■ **PROBLEMA PROPOSTO 1**: Na crítica sobre o romance As Pessoas Invisíveis, com que objetivo o inspetor da Pide escreve o relatório? Explique em uma a três frases.
■ **PROBLEMA PROPOSTO 2**: Transcreva da crítica sobre o romance As Pessoas Invisíveis o trecho que abre com as palavras em que está "A narrativa sobre" e fecha com "ata do júri.".
■ **PROBLEMA PROPOSTO 3**: Dê seguimento à crítica sobre o romance As Pessoas Invisíveis a partir da última frase que ela apresenta.

A narrativa sobre o ouro descoberto durante a Segunda Guerra Mundial, a par do volfrâmio que abasteceu os países em conflito, só é completada no final, com o pretexto da morte de Sá Carneiro. A narrativa do "mágico" começa à página 35 e estende-se, fundamentalmente, até à 173. Cinquenta páginas antes, surge um outro protagonista, um inspetor da Pide que tem por missão escrever um relatório para Salazar poder apagar da história colonial a referida revolta e consequente massacre. É este personagem que leva a história quase até ao fim, sendo que aquele que trouxe o leitor até meio do romance desaparece num canto obscuro de África. Deverá ser esta a ambiguidade estrutural a que se refere a ata do júri.
Se o leitor não se importar com o dispensar de um protagonista a dado momento do romance, que vai reaparecendo enquanto personagem, tudo bem. Faz falta, mesmo que aquele que conduz a ação a partir de metade do romance não seja menos interessante e poderoso. Designadamente pela violência com que conduz o apagamento do massacre, que foi, nas palavras do autor, o motivo por que escreveu esta história. Trata-se do massacre que, para seu espanto, ninguém fala, evoca ou investiga, o de fevereiro de 1953 em São Tomé e Príncipe.
Uma das particularidades de As Pessoas Invisíveis é ter um registo pouco habitual, misturando na narrativa muitos vocábulos que se usam pouco e que facultam uma cor muito própria à linguagem que o autor escolheu, obrigando a uma rapidez na leitura pela satisfação que concede ao leitor. Até a própria "montagem" dos vários cenários, incorporando em muito a natureza, bem como uma construção tão inteligente como despretensiosa dos vários intervenientes, a par de descrições que ficaram ou não para a História, oferecem uma leitura que se justifica. Cabe, no entanto, ao leitor reestruturar o romance na sua cabeça, de modo a compreendê-lo em todos os níveis da tal ambiguidade.

■ **DADOS FORNECIDOS**:
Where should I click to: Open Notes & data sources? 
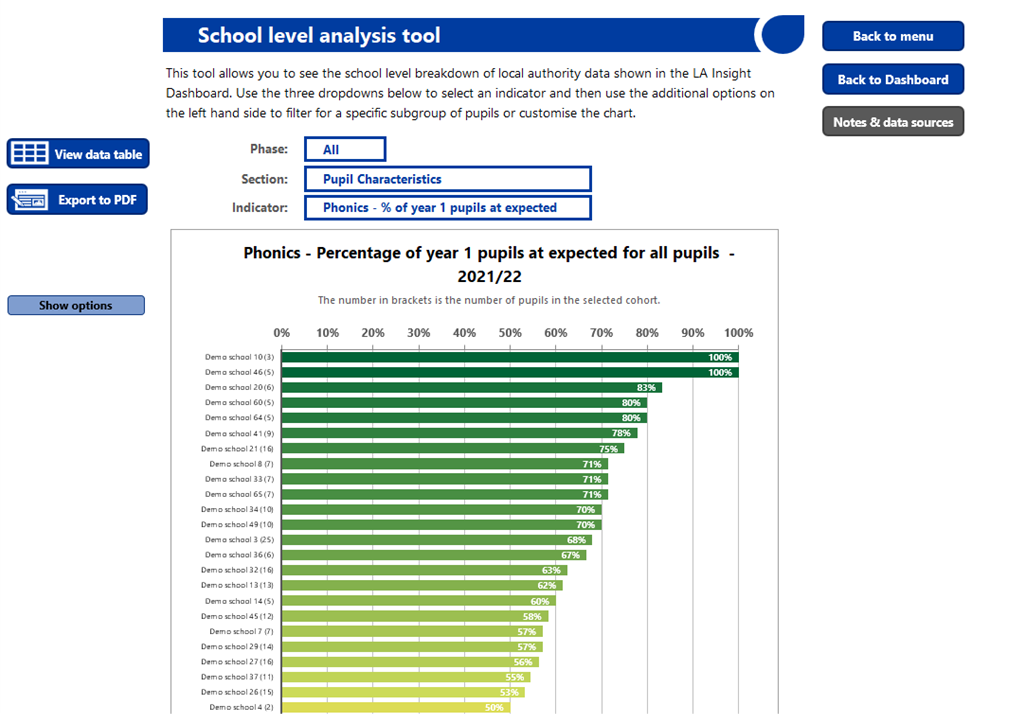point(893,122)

* * *

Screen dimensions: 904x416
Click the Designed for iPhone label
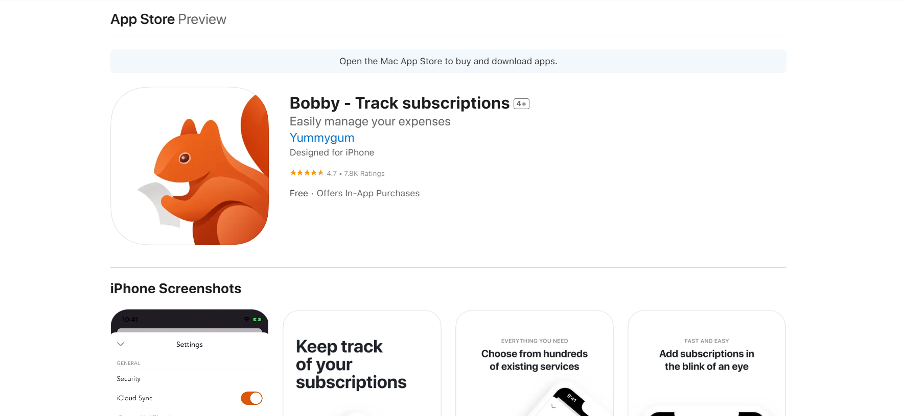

■ **RESPOSTA DO EXERCÍCIO 1**: O inspetor da Pide tem a missão de escrever um relatório para Salazar. Com esse relatório, Salazar pode apagar da história colonial a revolta e o massacre que se seguiu.

■ **RESPOSTA DO EXERCÍCIO 2**:
A narrativa sobre o ouro descoberto durante a Segunda Guerra Mundial, a par do volfrâmio que abasteceu os países em conflito, só é completada no final, com o pretexto da morte de Sá Carneiro. A narrativa do "mágico" começa à página 35 e estende-se, fundamentalmente, até à 173. Cinquenta páginas antes, surge um outro protagonista, um inspetor da Pide que tem por missão escrever um relatório para Salazar poder apagar da história colonial a referida revolta e consequente massacre. É este personagem que leva a história quase até ao fim, sendo que aquele que trouxe o leitor até meio do romance desaparece num canto obscuro de África. Deverá ser esta a ambiguidade estrutural a que se refere a ata do júri.

■ **RESPOSTA DO EXERCÍCIO 3**:
As Pessoas Invisíveis
José Carlos Barros
Editora Leya
326 páginas
Amanhã nas livrarias
O mal por João Tordo
Naufrágio é o título do mais recente romance de João Tordo. Calhou à trama deste livro coincidir no tempo do seu lançamento com a revelação pública de um dos grandes escândalos de assédio sexual, o da Faculdade de Direito de Lisboa, razão pela qual a sua leitura justifica-se ainda mais. Já o seria, pois Tordo tem acostumado o leitor a romances inesperados, principalmente bem organizados e nos quais a linguagem dos personagens fala diretamente a quem tem os seus livros entre mãos.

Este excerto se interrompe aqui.